--- Short exercise ---
Reproduce the rows below word for word, from the first one through the line that contains "click(x=1394, y=203)", including that line.

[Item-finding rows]
=======

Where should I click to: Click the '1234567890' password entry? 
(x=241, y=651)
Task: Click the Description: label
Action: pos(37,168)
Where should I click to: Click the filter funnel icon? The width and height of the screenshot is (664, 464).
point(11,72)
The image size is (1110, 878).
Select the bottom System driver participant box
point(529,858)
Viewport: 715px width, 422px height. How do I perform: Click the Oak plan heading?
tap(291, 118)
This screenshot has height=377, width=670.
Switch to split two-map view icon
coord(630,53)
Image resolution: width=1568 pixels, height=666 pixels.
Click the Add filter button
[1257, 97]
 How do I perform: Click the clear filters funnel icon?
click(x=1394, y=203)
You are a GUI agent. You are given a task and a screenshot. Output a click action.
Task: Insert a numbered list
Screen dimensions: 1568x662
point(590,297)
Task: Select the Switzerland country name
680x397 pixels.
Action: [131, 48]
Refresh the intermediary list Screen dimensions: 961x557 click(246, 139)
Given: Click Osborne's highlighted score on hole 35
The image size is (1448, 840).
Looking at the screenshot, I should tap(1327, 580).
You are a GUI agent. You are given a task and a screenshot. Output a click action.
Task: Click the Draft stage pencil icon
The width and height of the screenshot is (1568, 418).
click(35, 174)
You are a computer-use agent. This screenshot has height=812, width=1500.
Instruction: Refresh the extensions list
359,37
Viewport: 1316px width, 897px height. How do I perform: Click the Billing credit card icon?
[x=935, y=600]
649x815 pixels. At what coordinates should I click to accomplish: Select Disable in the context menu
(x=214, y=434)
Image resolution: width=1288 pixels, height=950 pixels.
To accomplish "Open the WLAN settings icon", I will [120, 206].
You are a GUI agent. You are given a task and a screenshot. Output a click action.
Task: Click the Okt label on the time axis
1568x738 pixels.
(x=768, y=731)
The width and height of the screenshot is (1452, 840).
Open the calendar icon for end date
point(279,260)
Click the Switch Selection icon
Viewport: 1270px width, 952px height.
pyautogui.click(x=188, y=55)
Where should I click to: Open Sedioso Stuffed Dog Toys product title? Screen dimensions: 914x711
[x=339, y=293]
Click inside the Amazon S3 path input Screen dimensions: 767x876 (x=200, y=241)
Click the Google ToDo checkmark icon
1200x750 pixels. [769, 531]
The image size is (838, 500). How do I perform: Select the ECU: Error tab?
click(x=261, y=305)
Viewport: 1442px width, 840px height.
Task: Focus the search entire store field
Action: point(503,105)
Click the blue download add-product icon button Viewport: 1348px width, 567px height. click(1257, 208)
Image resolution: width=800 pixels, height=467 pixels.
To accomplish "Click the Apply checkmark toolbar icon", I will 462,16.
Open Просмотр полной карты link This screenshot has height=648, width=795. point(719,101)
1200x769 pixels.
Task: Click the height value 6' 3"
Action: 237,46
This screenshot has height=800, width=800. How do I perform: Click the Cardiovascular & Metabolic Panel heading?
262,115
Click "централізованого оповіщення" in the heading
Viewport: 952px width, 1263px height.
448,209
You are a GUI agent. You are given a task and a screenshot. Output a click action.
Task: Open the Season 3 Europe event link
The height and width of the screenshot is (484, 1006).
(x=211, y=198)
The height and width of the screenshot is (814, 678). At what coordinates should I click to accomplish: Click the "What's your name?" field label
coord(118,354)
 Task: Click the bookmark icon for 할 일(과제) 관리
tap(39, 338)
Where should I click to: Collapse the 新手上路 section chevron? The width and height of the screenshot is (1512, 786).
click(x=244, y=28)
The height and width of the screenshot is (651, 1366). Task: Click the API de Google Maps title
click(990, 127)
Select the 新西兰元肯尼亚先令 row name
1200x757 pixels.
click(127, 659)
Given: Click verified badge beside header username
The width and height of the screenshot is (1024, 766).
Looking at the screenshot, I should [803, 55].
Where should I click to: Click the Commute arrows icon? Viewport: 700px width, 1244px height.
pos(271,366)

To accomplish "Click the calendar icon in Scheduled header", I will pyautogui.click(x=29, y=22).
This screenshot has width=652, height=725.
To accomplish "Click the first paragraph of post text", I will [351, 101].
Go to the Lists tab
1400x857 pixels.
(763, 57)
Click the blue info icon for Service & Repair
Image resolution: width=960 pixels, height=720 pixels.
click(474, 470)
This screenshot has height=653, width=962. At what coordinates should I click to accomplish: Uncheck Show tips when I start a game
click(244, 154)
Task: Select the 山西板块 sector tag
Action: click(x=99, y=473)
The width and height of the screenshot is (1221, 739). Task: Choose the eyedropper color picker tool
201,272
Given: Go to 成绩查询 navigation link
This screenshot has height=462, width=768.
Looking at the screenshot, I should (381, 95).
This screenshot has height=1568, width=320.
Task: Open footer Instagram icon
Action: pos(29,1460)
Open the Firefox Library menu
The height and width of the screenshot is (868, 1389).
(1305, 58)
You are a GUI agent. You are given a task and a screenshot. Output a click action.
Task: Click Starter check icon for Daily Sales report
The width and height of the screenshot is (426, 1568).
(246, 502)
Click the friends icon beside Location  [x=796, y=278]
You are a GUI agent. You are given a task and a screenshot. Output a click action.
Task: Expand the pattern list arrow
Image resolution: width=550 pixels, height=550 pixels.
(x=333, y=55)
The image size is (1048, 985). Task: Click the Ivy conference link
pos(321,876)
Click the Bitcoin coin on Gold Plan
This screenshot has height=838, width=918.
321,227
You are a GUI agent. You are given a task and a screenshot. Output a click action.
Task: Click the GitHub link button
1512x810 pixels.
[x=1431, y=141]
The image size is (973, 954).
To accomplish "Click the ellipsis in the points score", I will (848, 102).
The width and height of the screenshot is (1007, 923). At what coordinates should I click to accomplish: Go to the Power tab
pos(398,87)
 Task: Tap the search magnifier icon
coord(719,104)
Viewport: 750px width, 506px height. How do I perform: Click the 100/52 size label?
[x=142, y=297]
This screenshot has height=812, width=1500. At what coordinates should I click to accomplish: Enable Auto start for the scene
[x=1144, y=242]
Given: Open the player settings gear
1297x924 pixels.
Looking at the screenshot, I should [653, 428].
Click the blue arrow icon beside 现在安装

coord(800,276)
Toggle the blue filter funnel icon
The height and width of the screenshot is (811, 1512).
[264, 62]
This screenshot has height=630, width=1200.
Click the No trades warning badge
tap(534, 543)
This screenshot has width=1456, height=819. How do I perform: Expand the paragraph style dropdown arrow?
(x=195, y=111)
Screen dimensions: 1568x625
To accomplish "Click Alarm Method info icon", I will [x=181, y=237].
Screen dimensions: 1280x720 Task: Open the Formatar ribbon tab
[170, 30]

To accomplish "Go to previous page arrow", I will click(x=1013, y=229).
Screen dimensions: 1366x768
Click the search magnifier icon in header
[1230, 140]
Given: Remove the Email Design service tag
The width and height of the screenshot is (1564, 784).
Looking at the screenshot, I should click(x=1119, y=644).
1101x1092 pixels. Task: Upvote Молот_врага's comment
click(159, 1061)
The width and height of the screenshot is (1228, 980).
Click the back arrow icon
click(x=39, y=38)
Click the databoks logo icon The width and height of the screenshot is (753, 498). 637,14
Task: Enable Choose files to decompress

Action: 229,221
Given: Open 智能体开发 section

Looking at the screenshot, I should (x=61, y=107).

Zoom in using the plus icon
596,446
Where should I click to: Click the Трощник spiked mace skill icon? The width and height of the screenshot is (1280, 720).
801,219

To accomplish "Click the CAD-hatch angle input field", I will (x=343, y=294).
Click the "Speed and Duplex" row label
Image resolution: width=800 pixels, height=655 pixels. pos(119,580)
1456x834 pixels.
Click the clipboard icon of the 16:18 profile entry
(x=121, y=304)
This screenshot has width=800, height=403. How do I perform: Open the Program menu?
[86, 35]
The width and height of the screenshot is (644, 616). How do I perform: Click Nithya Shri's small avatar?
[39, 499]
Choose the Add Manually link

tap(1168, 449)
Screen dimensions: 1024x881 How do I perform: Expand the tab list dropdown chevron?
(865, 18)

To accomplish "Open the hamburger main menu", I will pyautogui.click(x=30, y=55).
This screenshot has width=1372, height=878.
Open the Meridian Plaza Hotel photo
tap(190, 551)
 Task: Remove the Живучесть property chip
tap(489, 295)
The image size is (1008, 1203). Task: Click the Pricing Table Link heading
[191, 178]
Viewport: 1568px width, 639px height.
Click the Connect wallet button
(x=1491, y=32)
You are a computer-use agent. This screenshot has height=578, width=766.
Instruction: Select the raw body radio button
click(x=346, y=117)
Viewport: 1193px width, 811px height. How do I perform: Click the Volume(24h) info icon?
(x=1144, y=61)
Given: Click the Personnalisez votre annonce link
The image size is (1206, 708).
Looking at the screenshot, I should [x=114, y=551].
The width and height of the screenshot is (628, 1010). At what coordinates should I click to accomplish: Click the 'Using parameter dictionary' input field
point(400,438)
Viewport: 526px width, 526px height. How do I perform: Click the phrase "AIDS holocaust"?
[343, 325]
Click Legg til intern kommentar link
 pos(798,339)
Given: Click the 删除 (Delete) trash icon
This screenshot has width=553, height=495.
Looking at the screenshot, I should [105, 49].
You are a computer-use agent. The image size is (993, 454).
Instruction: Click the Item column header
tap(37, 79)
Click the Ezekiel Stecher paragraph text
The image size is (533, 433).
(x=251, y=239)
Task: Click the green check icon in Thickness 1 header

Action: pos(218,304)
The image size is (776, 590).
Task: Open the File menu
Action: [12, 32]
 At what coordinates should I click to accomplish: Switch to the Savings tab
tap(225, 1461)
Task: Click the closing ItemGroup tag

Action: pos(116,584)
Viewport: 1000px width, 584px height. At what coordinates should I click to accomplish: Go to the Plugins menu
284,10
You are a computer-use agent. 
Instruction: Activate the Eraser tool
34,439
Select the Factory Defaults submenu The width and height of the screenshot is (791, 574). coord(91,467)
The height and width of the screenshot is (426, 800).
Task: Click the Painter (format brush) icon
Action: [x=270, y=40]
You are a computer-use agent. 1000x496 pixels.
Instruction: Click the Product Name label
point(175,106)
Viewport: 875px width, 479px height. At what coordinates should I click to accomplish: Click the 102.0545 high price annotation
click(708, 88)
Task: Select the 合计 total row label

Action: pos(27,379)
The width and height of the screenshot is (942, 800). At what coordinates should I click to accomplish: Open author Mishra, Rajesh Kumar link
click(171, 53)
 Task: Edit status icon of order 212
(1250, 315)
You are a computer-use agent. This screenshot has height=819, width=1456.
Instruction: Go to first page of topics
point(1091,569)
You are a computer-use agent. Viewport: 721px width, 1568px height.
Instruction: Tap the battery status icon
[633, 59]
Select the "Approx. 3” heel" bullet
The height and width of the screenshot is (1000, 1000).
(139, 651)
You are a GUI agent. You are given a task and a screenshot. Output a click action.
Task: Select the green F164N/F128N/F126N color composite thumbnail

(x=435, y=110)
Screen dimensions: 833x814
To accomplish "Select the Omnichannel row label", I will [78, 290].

=======

--- Task output ---
Where should I click to: Click the '1234567890' password entry? 
(x=241, y=651)
Task: Click the Description: label
Action: pos(37,168)
Where should I click to: Click the filter funnel icon? The width and height of the screenshot is (664, 464).
point(11,72)
The image size is (1110, 878).
Select the bottom System driver participant box
point(529,858)
Viewport: 715px width, 422px height. How do I perform: Click the Oak plan heading?
tap(291, 118)
This screenshot has height=377, width=670.
Switch to split two-map view icon
coord(630,53)
Image resolution: width=1568 pixels, height=666 pixels.
Click the Add filter button
[1257, 97]
 How do I perform: Click the clear filters funnel icon?
click(x=1394, y=203)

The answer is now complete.